亮相全球数字经济大会 华顺信安揭秘黑客新军火

日前，由北京市人民政府、国家发展和改革委员会、工业和信息化部、商务部、国家互联网信息办公室、中国科学技术协会共同主办的2022全球数字经济大会在北京国家会议中心举行。随后，进行了为期三天的2022全球数字经济大会数字安全峰会暨ISC2022第十届互联网安全大会。8月2日，华顺信安技术代表王宇受邀参与数字安全技术创新论坛，并发表了题为《网络空间测绘与数据安全的碰撞》的主题演讲。
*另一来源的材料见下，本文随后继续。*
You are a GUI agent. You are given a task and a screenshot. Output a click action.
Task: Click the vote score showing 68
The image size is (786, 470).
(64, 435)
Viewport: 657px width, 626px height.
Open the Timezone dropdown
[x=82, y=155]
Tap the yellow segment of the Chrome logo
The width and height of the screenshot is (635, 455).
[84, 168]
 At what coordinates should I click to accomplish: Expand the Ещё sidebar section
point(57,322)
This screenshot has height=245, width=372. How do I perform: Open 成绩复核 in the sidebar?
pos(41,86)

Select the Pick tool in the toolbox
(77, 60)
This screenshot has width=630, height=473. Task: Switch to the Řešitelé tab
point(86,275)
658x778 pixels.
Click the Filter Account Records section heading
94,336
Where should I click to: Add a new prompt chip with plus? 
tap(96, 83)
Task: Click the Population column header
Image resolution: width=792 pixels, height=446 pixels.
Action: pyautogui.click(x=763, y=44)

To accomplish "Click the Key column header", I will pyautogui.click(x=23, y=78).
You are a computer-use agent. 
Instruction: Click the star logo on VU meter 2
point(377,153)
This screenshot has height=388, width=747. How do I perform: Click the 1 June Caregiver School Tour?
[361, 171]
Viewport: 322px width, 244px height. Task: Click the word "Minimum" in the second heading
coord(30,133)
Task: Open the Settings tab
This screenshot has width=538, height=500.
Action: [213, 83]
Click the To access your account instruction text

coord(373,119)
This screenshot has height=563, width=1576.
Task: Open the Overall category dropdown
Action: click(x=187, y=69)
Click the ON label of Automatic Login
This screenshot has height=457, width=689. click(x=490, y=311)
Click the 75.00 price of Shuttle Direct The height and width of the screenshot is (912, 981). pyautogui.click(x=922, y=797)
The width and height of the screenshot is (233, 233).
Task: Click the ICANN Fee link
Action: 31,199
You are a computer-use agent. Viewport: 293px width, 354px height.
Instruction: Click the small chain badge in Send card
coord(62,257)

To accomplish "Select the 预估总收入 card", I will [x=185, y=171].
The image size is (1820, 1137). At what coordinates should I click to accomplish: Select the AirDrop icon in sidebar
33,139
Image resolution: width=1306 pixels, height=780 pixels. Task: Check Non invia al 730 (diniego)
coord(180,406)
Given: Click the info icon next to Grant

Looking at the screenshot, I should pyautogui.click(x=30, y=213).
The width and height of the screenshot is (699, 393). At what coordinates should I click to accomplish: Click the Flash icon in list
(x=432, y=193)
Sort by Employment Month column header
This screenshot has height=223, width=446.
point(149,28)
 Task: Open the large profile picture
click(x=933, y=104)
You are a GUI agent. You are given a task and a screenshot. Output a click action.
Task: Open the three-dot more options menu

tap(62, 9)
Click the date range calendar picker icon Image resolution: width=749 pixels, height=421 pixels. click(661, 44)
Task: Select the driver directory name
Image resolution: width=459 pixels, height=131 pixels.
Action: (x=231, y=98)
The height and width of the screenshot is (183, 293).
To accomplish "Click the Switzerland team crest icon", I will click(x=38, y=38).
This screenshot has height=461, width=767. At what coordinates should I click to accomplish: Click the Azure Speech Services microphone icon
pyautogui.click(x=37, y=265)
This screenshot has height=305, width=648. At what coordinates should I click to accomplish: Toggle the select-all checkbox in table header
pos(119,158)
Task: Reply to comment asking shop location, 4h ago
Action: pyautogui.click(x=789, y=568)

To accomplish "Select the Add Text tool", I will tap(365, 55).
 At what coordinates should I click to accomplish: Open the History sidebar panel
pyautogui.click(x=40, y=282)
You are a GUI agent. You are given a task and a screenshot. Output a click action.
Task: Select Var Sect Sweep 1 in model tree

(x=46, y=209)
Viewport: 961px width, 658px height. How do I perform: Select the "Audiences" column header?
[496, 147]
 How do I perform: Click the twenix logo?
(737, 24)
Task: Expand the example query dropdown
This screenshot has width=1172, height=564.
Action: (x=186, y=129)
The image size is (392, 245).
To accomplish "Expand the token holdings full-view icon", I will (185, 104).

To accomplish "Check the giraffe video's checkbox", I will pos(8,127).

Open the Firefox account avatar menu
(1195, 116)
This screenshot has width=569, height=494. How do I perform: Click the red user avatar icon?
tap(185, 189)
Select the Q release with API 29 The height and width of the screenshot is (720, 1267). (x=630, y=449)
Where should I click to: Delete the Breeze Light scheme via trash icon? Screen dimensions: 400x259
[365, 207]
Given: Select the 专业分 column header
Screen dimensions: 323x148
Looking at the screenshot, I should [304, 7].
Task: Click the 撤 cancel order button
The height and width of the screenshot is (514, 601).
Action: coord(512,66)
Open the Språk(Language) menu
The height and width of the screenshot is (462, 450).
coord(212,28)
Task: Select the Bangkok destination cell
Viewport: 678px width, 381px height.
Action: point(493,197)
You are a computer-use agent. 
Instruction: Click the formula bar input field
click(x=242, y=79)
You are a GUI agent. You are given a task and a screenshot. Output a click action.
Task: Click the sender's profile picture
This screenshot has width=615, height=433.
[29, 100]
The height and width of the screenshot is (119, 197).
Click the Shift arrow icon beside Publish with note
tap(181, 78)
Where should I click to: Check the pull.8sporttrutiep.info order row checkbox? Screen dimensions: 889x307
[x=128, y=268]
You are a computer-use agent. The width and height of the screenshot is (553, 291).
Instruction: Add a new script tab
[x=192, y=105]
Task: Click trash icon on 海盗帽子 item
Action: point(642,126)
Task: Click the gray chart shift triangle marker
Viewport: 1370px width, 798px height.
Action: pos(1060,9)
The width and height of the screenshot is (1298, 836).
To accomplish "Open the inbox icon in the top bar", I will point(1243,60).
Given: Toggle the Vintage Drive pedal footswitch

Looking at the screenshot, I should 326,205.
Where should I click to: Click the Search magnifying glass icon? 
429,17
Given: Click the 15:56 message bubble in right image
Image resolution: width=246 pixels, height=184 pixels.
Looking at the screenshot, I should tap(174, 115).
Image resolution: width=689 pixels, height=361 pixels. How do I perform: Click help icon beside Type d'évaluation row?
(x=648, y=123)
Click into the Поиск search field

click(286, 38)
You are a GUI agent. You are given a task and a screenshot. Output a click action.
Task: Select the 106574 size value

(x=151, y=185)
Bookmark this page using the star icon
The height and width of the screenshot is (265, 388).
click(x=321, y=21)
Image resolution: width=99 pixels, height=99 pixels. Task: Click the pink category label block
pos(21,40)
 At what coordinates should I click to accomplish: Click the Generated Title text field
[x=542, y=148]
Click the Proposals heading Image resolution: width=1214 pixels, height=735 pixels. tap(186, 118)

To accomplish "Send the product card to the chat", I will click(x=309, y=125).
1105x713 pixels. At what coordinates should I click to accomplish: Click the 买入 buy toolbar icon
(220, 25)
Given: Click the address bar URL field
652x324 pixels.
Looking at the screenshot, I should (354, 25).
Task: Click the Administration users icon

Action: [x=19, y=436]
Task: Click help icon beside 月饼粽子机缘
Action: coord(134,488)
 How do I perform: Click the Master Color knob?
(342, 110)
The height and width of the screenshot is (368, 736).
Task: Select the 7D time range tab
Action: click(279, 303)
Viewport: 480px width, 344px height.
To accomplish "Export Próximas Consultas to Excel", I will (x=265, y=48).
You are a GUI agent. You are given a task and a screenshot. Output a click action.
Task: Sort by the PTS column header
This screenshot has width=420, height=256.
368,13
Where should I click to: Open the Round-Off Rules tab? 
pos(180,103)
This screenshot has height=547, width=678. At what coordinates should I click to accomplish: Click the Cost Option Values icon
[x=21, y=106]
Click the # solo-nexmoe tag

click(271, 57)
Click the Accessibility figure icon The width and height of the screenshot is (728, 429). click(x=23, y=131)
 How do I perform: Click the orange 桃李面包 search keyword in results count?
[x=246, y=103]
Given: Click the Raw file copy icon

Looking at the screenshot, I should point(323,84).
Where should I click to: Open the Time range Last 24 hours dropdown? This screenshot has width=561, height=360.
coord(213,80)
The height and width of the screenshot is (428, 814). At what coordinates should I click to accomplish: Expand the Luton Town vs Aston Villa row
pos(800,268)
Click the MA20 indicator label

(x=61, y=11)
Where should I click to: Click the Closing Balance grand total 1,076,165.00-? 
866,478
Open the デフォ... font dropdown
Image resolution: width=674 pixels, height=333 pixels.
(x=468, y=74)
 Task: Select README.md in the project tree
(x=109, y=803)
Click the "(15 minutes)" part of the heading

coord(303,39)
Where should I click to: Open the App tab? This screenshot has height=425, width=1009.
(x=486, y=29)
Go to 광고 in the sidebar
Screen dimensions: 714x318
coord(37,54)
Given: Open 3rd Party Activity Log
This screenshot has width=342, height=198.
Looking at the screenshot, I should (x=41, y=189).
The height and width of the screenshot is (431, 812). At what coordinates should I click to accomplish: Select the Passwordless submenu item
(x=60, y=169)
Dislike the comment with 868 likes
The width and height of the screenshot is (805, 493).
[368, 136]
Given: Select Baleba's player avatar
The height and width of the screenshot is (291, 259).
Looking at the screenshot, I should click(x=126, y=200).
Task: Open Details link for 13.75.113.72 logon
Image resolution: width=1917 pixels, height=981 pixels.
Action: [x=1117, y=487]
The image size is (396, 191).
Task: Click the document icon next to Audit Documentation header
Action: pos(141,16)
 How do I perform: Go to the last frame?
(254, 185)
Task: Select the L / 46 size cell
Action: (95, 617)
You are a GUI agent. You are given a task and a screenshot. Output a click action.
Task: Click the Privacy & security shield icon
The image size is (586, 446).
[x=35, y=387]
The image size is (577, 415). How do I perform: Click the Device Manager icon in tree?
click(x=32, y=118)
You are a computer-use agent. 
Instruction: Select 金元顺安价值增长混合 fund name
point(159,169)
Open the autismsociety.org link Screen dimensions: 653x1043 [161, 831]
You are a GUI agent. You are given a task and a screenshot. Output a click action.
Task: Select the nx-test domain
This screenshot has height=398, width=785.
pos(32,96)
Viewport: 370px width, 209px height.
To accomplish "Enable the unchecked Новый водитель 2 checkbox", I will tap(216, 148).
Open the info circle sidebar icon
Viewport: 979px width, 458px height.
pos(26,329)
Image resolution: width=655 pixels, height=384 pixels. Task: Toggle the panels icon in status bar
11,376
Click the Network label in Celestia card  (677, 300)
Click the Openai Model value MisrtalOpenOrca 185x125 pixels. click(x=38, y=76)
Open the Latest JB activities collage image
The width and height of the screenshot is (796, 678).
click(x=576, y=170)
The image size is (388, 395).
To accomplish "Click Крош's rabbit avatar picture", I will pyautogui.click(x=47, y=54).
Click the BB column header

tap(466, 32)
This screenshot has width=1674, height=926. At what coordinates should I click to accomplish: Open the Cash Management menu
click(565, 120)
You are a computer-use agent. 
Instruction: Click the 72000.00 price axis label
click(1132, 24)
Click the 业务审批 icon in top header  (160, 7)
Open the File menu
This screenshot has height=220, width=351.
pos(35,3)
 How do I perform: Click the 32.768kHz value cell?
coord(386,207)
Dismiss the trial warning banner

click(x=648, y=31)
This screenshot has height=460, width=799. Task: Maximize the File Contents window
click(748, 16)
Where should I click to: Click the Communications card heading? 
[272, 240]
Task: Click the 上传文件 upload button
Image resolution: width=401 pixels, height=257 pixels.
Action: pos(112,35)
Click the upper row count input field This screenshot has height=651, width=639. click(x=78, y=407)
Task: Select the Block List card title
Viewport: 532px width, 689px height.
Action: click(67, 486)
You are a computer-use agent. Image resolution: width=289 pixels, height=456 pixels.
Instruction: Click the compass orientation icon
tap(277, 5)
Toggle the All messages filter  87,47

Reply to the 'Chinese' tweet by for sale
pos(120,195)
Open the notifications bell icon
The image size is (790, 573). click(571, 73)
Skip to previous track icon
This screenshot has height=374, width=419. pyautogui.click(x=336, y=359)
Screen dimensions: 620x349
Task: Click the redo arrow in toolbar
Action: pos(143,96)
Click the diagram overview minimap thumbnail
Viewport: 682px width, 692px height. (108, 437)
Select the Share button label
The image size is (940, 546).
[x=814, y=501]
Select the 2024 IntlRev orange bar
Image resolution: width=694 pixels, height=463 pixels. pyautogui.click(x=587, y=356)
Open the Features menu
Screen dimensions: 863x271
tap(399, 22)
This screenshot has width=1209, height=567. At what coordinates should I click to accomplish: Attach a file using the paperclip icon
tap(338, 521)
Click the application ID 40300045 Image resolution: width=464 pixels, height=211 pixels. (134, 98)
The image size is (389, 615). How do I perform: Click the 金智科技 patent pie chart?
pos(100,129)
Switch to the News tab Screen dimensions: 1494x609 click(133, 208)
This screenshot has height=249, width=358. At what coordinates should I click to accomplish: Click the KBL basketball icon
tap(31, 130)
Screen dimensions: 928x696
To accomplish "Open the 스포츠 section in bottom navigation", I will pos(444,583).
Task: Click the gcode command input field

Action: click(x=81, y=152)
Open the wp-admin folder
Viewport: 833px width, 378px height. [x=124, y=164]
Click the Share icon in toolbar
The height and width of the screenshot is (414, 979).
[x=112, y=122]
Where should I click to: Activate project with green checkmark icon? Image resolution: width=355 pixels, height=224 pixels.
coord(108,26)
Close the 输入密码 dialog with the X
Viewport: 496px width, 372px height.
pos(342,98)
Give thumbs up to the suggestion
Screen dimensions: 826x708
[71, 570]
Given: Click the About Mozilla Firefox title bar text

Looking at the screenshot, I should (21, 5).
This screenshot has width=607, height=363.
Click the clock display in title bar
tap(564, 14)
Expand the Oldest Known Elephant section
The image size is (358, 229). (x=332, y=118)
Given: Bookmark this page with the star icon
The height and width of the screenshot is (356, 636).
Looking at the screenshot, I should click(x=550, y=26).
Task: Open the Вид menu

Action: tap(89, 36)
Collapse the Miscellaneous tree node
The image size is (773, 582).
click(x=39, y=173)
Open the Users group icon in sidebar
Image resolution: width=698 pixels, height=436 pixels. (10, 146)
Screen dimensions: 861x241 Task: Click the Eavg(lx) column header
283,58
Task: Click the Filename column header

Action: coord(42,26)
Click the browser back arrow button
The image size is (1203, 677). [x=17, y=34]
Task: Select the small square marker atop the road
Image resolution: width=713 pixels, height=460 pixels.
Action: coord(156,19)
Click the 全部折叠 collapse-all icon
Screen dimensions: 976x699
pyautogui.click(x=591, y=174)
大会开幕式上，工业和信息化部网络安全管理局局长隋静在致辞中从安全产业协同发展的角度，提出要夯实安全底座，完善制度规则，强化行业数据安全治理能力。

中央网信办信息化发展局副局长、一级巡视员张望在致辞中表示，要注重强化安全意识，加强制度建设和管理，最大化保障网络安全和数据安全。各界要加强技术协作，推动网络安全和数据安全相关理论和技术的研究向纵深发展。同时还要及时制定针对各类问题的应急预案并适时开展实战演练，提升重大安全事件的应急处置能力。

近几年，由于数据安全意识不够、安全防护不足等问题导致数据泄露事件仍然频频发生。例如：美国VoIP服务商Broadvoice就曾因配置错误导致该公司10个数据库完全开放，泄露超过3.5亿条客户信息；2022年5月，印度eHospital 2.59亿医疗数据泄漏，泄漏影响483万患者个人信息，影响印度631家医院，其中包含印度的州和中央政府医院等。

据IBM发布的“2021年数据泄露成本报告”显示，2020-2021年平均数据泄露总成本将增长10%，这是过去七年来最大的增幅。我国相继出台的《网络安全法》、《网络安全等保制度2.0》、《数据安全法》、《个人信息保护法》等法律法规，构成了我国数据安全的法律保障体系，为企业数据安全“保驾护航”。特别是日前发生的，国家对于某数据安全相关事件亿元级的巨额处罚，更是让人们看到了国家对于数据安全治理的决心。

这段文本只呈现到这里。